On Tuesday, April 30, 2013, the Food and Drug Administration said it was making the morning-after pill, known as Plan B One-Step, available to girls as young as 15 and that the drug could be sold over-the-counter. Previously, the pill was available only to those who could prove they were 17 or older.
In early April, a federal district judge in New York ordered the FDA to lift its age limits on over-the-counter access to Plan B and its generic versions.
The FDA said the judge’s ruling played no part in its decision. In his ruling, Judge Edward R. Korman gave the agency 30 days to make the pill available to all ages without a prescription.
Deirdre McQuade, spokeswoman for the U.S. Conference of Catholic Bishops Secretariat for Pro Life Activities, said following the court ruling, that, “The court has acted irresponsibly by making this powerful drug available without a prescription to minor children.”
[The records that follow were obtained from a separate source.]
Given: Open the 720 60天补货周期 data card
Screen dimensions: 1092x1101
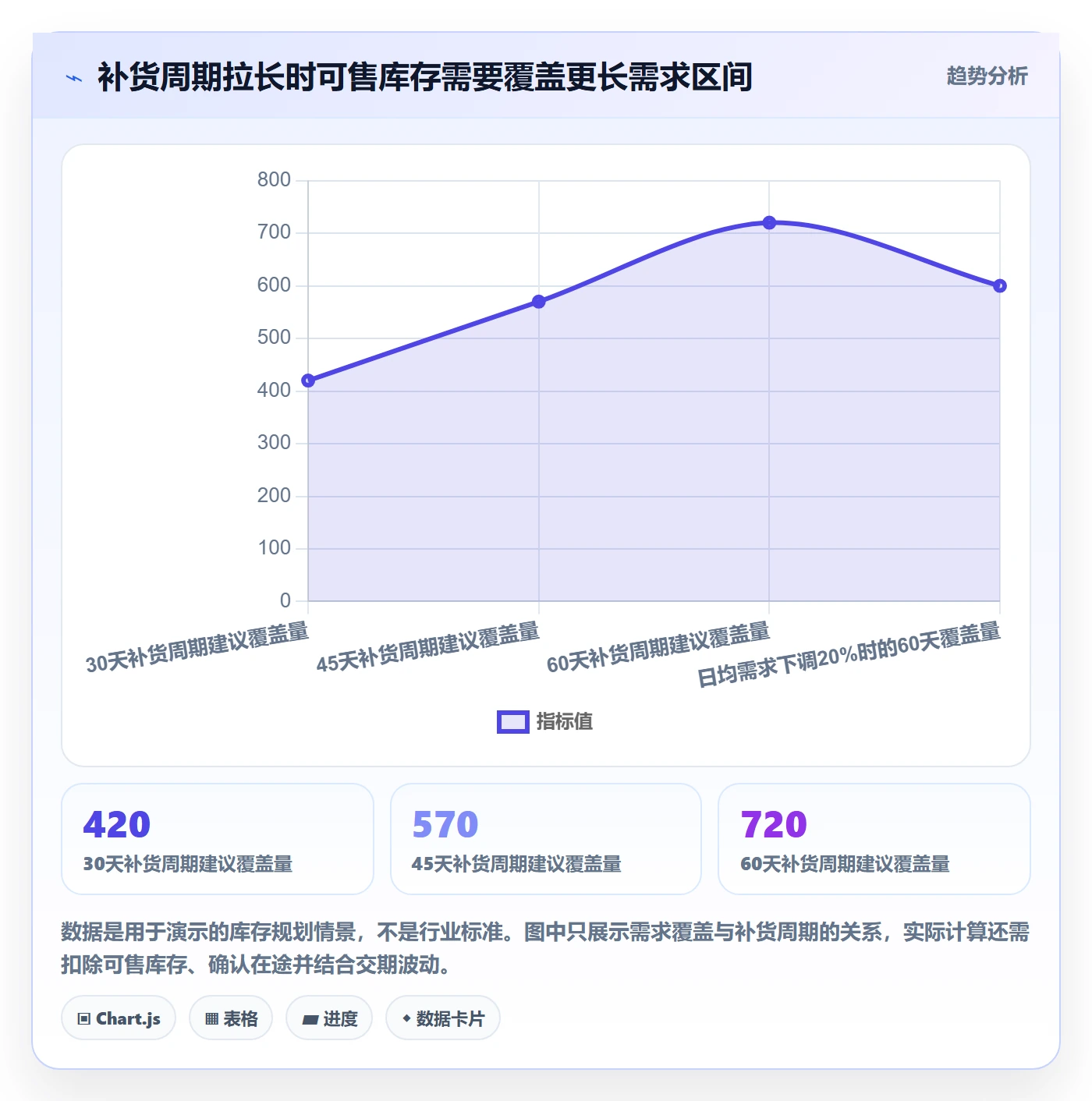Looking at the screenshot, I should 874,839.
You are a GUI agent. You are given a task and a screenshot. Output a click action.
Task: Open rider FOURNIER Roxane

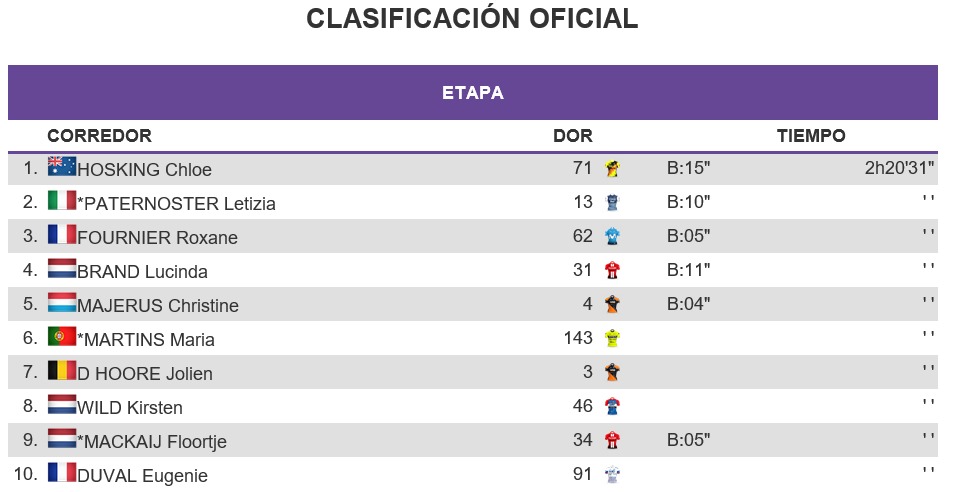pyautogui.click(x=157, y=237)
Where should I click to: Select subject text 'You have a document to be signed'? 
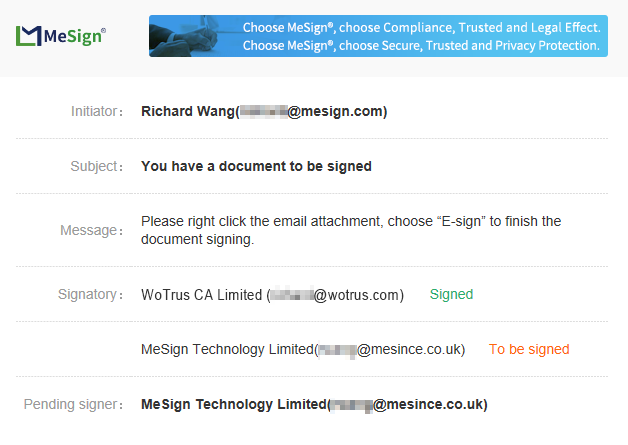(256, 166)
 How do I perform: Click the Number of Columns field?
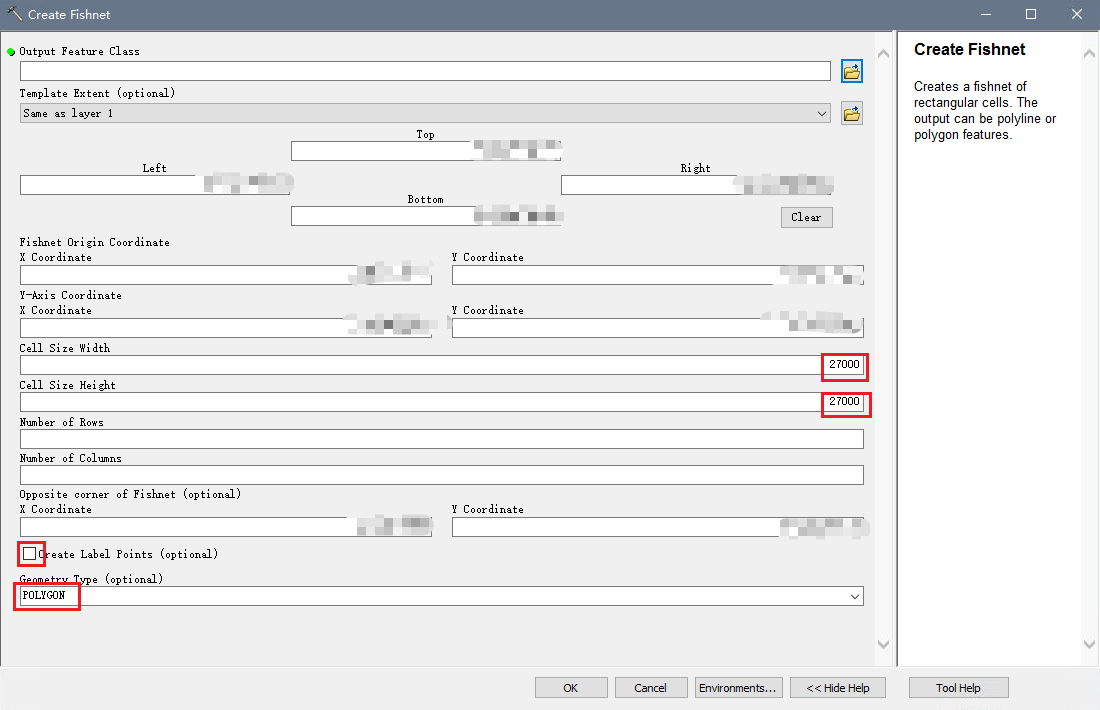[440, 474]
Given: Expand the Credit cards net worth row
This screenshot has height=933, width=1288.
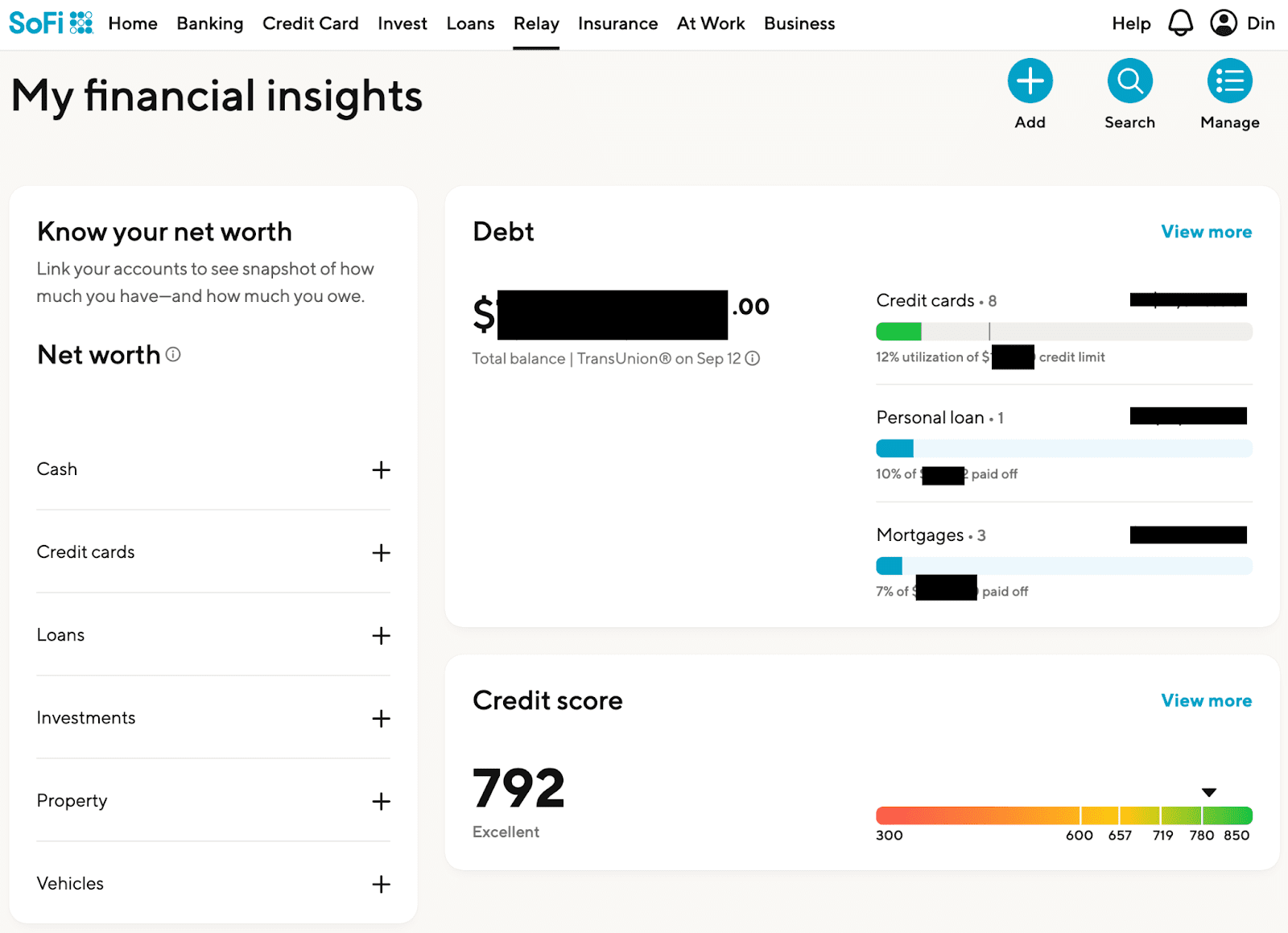Looking at the screenshot, I should point(381,553).
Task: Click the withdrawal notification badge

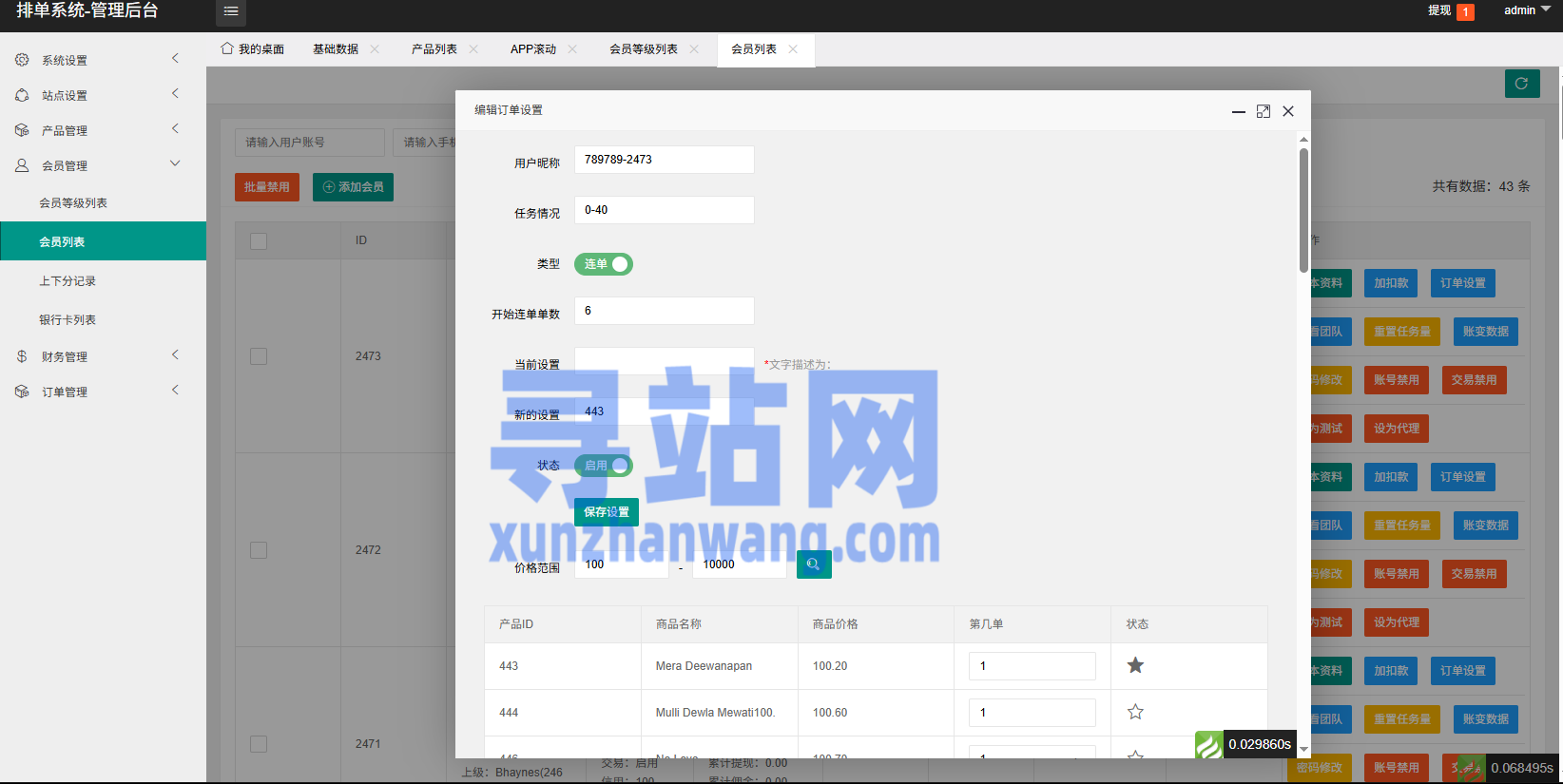Action: coord(1465,12)
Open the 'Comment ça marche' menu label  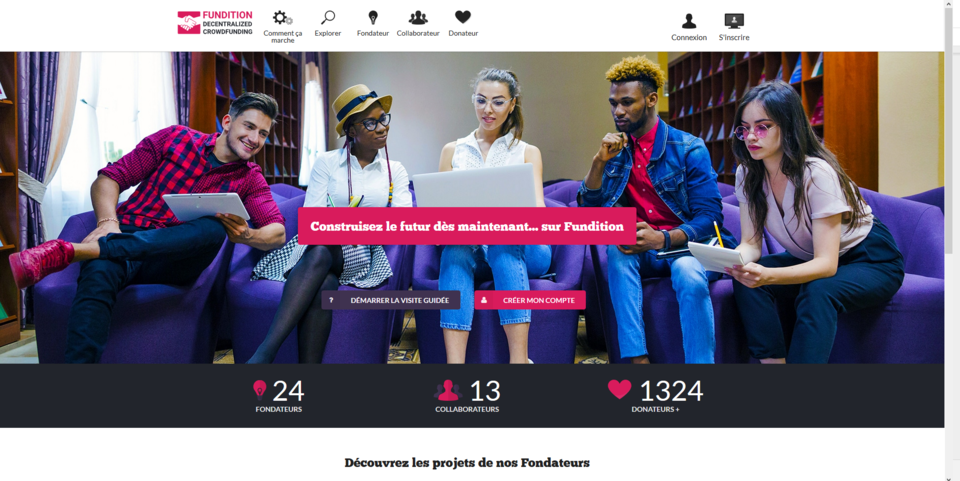[283, 37]
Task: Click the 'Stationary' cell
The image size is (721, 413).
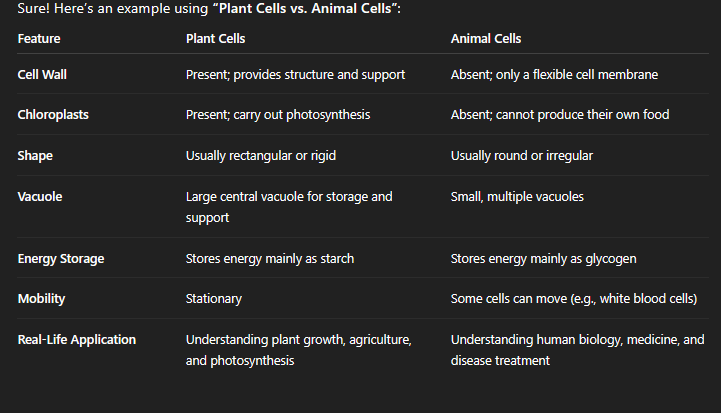Action: pos(213,299)
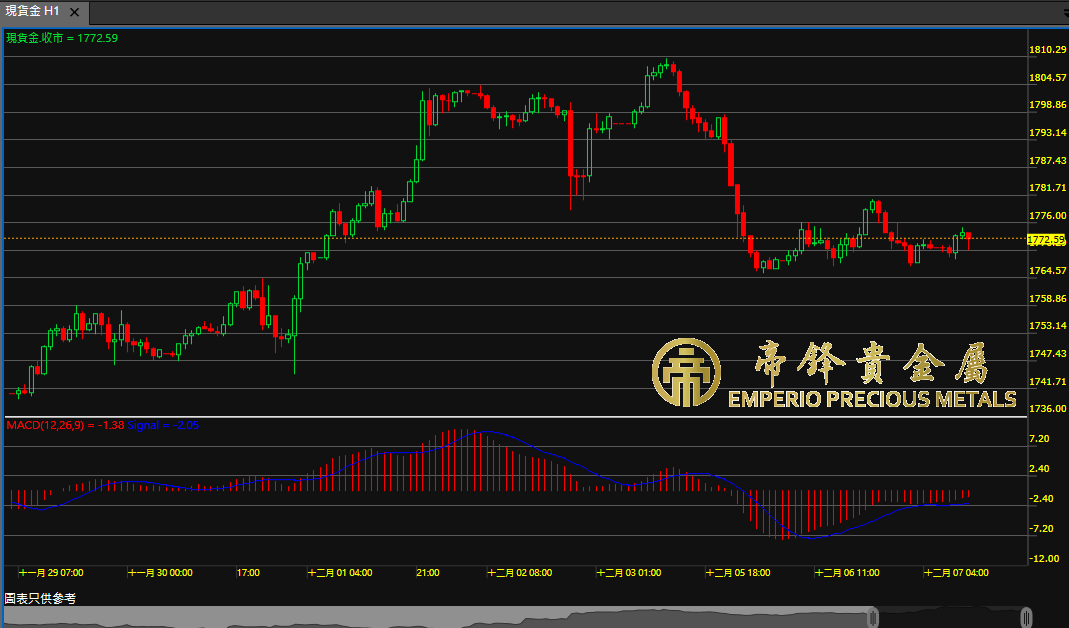Click the 7.20 MACD axis label
This screenshot has height=628, width=1069.
(1039, 439)
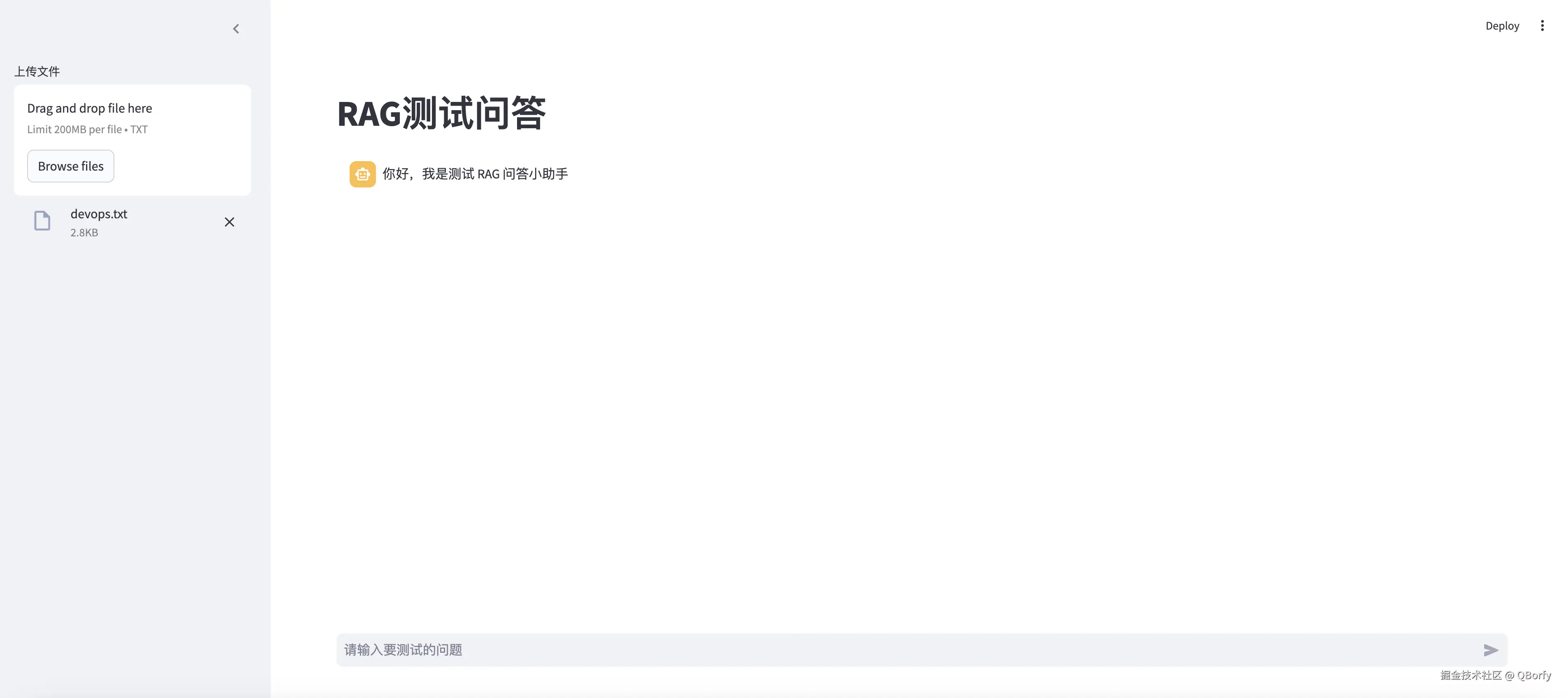Click the 上传文件 label
This screenshot has width=1568, height=698.
coord(37,71)
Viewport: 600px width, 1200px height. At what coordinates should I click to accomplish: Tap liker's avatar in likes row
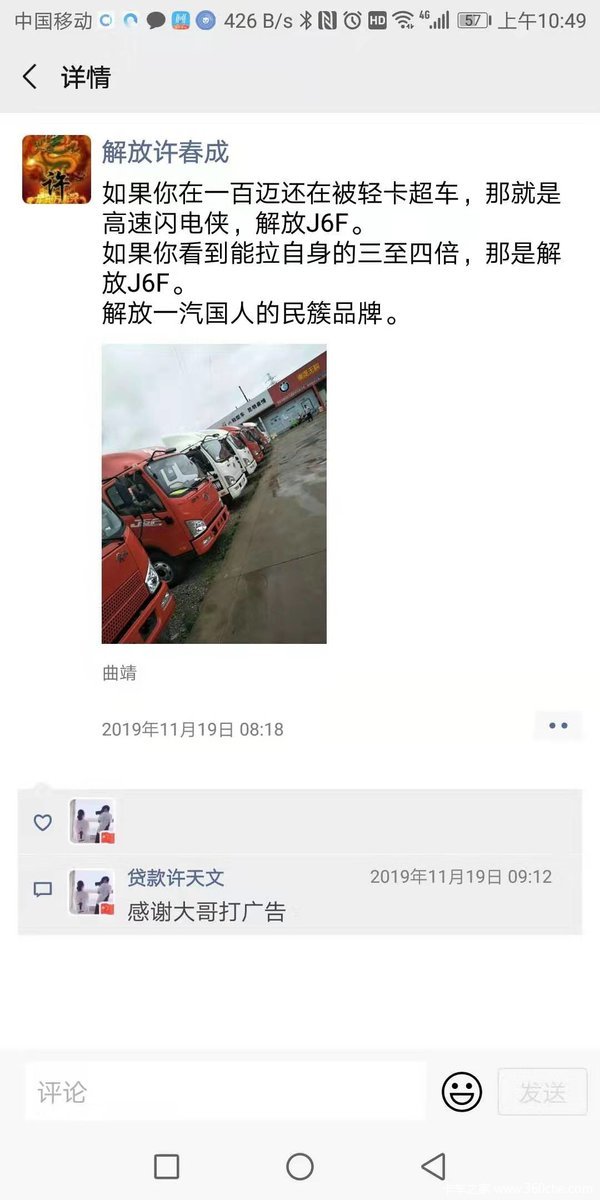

She noted, "Plan B does not prevent or treat any disease, but makes young adolescent girls more available to sexual predators. The court's action undermines parents' ability to protect their daughters from such exploitation and from the adverse effects of the drug itself.
"Many studies have shown that wider access to 'emergency contraception' among young people does not reduce pregnancy or abortion rates, but can contribute to higher rates of sexually transmitted disease,” McQuade said. “No public health consideration justifies the unregulated distribution of such drugs to children. This ruling should be appealed and overturned."
The appeal to the decision would have to come from the FDA through the Department of Justice.
On Tuesday, the White House said the Department of Justice was still reviewing Judge Korman’s decision and had not determined whether to appeal the ruling. The Department has until Monday to make that determination.
Penny Nance, CEO and president of Concerned Women of America, said, “It makes no sense that kids need parental permission to take aspirin at school, but they’re free to buy and administer Plan B.”
"While the FDA is failing here in its responsibility to protect children,” McQuade said, “we continue to hope it will appeal the recent decision by one federal judge insisting that this drug be made readily available without any age limit at all."